Effective learning is cyclical in nature. Needs are identified, goals are put into place, learning occurs either individually or in groups, and then coaches follow up on the extent to which the learning goals were met. Then new goals can be made and the process repeats. Lifelong learning means that no one is ever really “done” learning.
Due to this cyclical nature, I feel it is appropriate to incorporate evidence I used for substandard 4A (identifying needs) to this substandard (evaluating results).
A framework for which to provide feedback is a valuable tool for coaches. In my 2018 post on Tools to Evaluate 21st Century Learning, I explain three resources and provide forms that coaches can use in the evaluation process. An overview of those resources can be found below. For more detailed information and additional documents, please see my post.

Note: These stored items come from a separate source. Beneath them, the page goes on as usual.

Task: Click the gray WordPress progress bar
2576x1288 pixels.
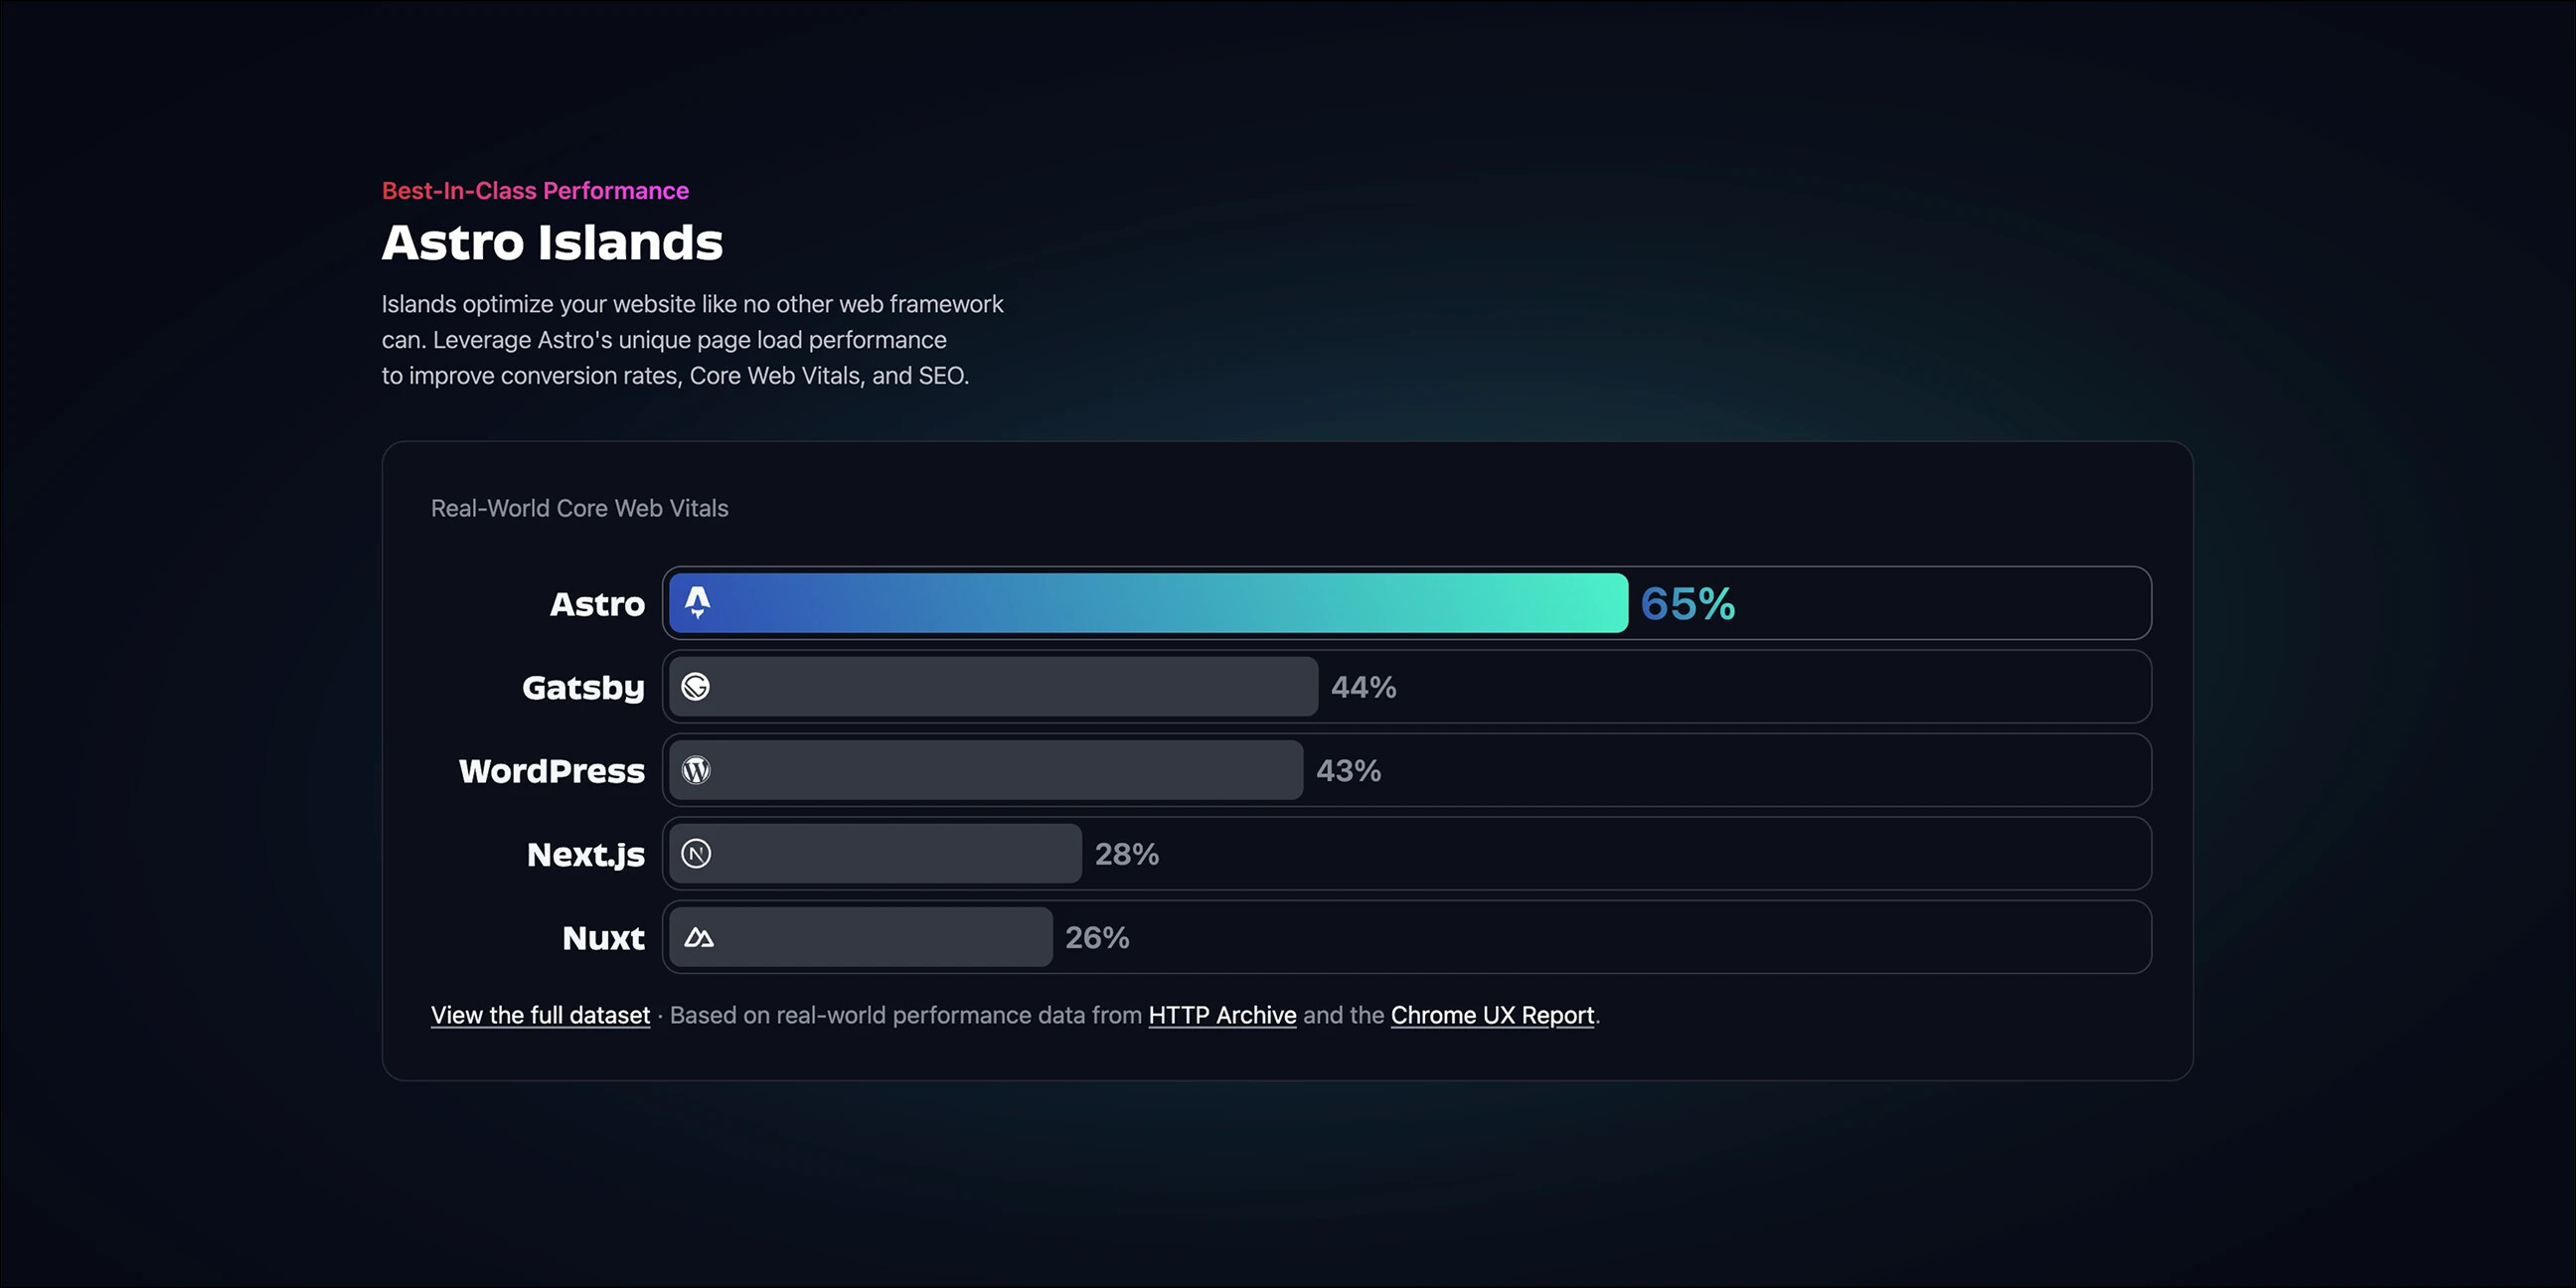Action: pos(986,770)

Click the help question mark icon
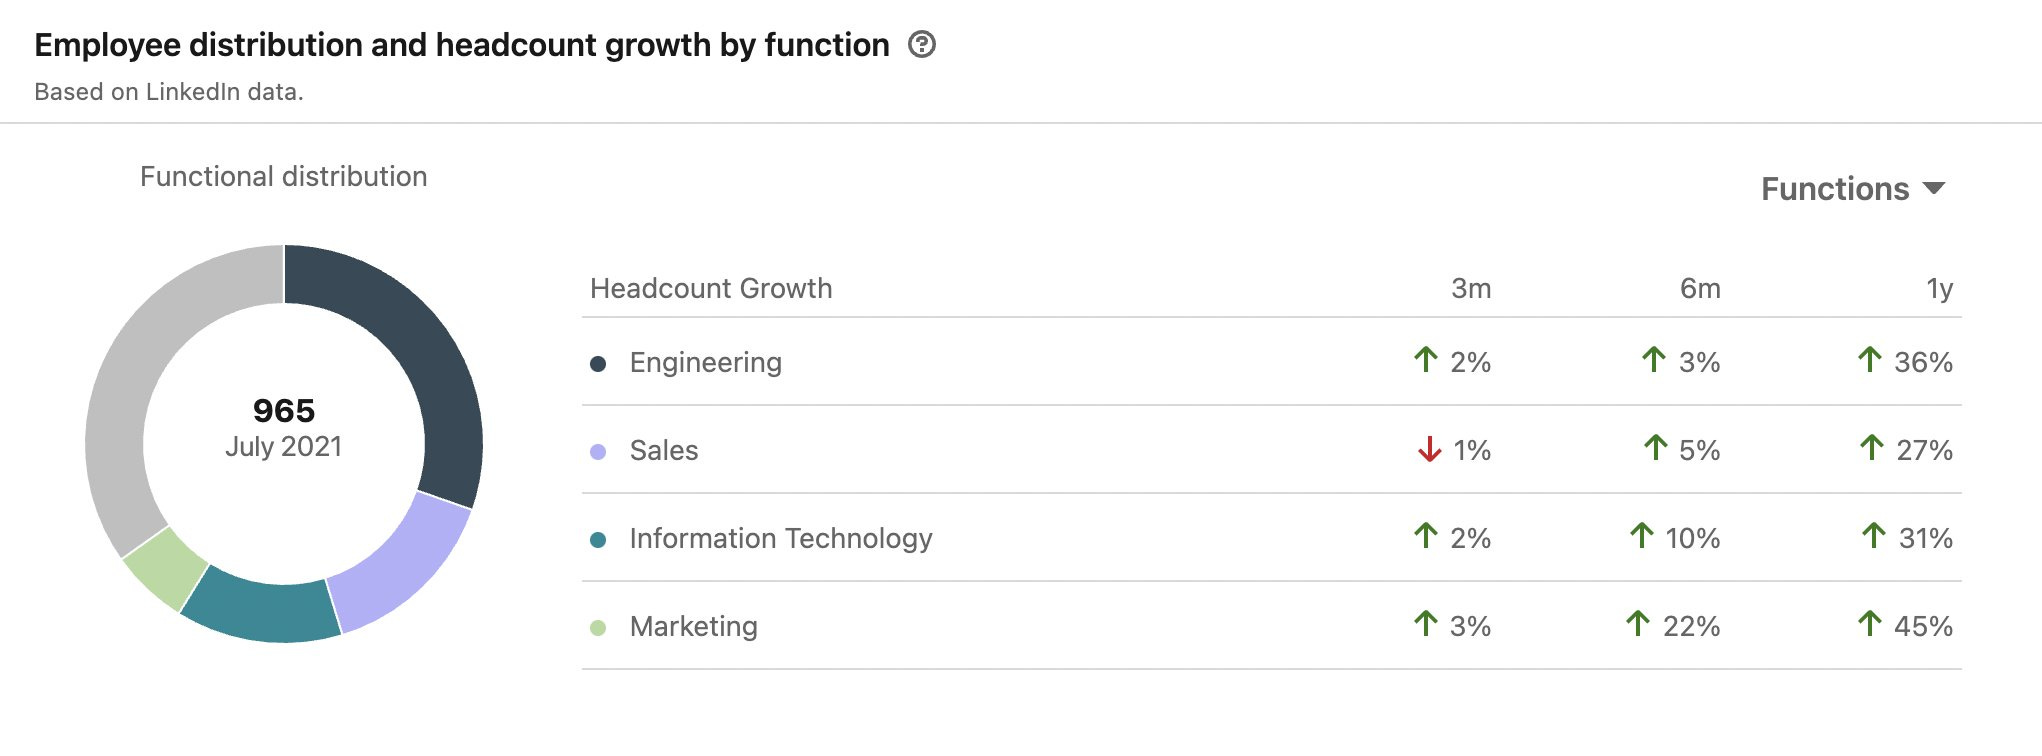tap(921, 45)
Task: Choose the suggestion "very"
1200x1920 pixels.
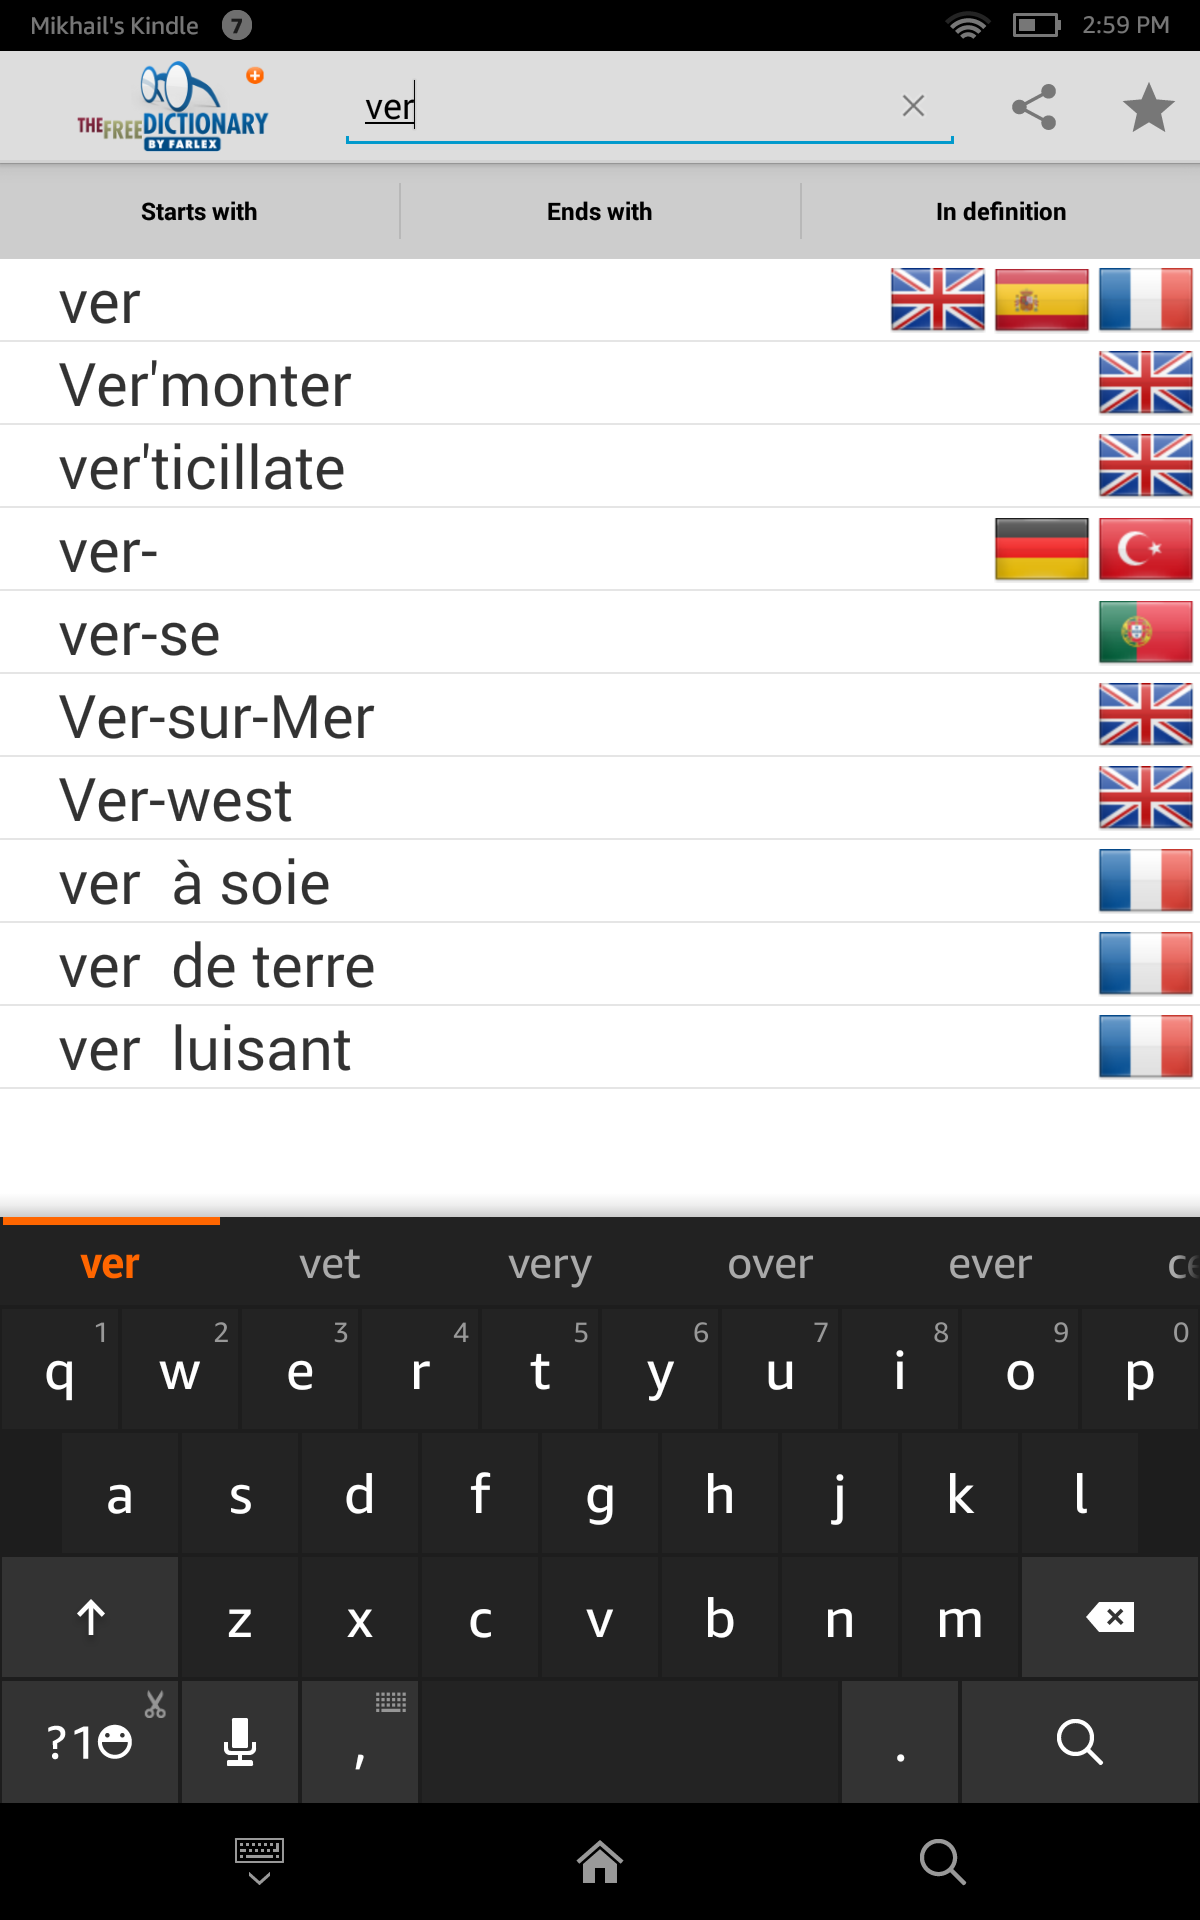Action: (549, 1263)
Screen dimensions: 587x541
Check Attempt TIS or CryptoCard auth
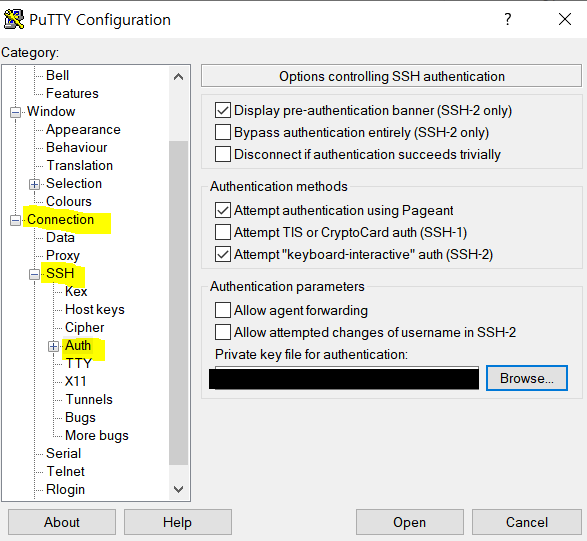point(223,232)
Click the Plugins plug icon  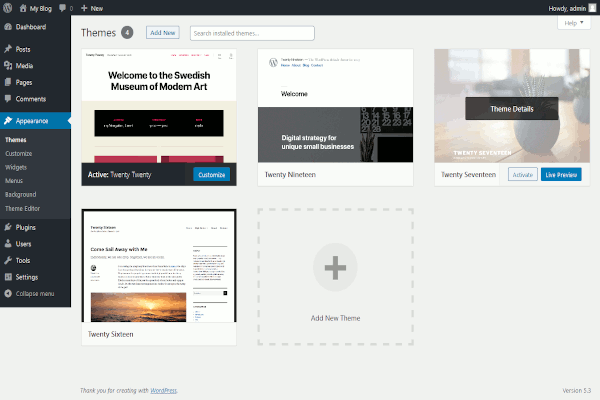8,227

Evaluation Tool 1: Council for 21st Century Learning
The Council for 21st Century Learning is committed to supporting 21st-century learning by offering consulting and training to districts and schools. Their work begins with a diagnostic to identify areas of need. Support is then provided through coaching, workshops, and presentations.
Evaluation Tool 2: Strengthening Your Reflective Commentary
This tool was created by AJ Castley and is included in various methods on the Warwick Learning and Development Centre for teachers to self-assess. The form provides teachers with 7 open-ended questions to consider their teaching across 3 areas: teaching, assessing, and curriculum design. Within each broad question are more particular questions designed to walk teachers through a deep analysis and reflection of what went well and what could be improved within a given lesson. Some of the guiding questions include “Why did you do it that way? How else might you have done it?”
Evaluation Tool 3: Learning Design Matrix
The Learning Design Matrix was adapted from Eeva Reeder, a frequent Edutopia contributor on Project Based Learning. Within the four-square matrix, teachers and coaches can consider elements of a 1) Standards-Based Task, 2) Engaging Task, 3) Problem-Based Task, and also how technology enables and/or accelerates learning of that given task. Rather than viewing the matrix as a comprehensive to-do list, it is helpful to choose several key elements and consider how a lesson you’ve taught or want to teach fits within those elements.